## TASK OBJECTIVE
Please repeat each of the records that follow, exactly as written.

[Stored data]
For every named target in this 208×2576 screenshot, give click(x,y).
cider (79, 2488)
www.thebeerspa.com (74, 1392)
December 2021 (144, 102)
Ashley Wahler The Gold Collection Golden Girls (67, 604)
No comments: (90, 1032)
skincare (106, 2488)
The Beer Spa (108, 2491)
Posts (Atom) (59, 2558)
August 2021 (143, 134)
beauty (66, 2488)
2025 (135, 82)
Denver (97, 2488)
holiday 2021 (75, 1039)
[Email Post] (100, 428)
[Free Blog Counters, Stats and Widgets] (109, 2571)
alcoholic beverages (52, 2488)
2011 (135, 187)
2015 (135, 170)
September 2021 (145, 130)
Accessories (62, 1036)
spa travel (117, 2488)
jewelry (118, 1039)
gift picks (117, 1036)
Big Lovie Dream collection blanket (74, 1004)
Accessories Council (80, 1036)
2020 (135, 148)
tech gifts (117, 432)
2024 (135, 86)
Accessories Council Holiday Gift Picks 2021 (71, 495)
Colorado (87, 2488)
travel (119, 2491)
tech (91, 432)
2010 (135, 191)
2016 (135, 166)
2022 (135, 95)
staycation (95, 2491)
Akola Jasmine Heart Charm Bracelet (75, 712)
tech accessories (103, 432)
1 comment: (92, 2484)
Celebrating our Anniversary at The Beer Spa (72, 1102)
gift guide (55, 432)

## RESULT FOR THIS TASK
For every named target in this 208×2576 screenshot, give click(x,y).
cider (79, 2488)
www.thebeerspa.com (74, 1392)
December 2021 (144, 102)
Ashley Wahler The Gold Collection Golden Girls (67, 604)
No comments: (90, 1032)
skincare (106, 2488)
The Beer Spa (108, 2491)
Posts (Atom) (59, 2558)
August 2021 (143, 134)
beauty (66, 2488)
2025 (135, 82)
Denver (97, 2488)
holiday 2021 (75, 1039)
[Email Post] (100, 428)
[Free Blog Counters, Stats and Widgets] (109, 2571)
alcoholic beverages (52, 2488)
2011 (135, 187)
2015 (135, 170)
September 2021 (145, 130)
Accessories (62, 1036)
spa travel (117, 2488)
jewelry (118, 1039)
gift picks (117, 1036)
Big Lovie Dream collection blanket (74, 1004)
Accessories Council (80, 1036)
2020 (135, 148)
tech gifts (117, 432)
2024 (135, 86)
Accessories Council Holiday Gift Picks 2021 (71, 495)
Colorado (87, 2488)
travel (119, 2491)
tech (91, 432)
2010 (135, 191)
2016 (135, 166)
2022 (135, 95)
staycation (95, 2491)
Akola Jasmine Heart Charm Bracelet (75, 712)
tech accessories (103, 432)
1 comment: (92, 2484)
Celebrating our Anniversary at The Beer Spa (72, 1102)
gift guide (55, 432)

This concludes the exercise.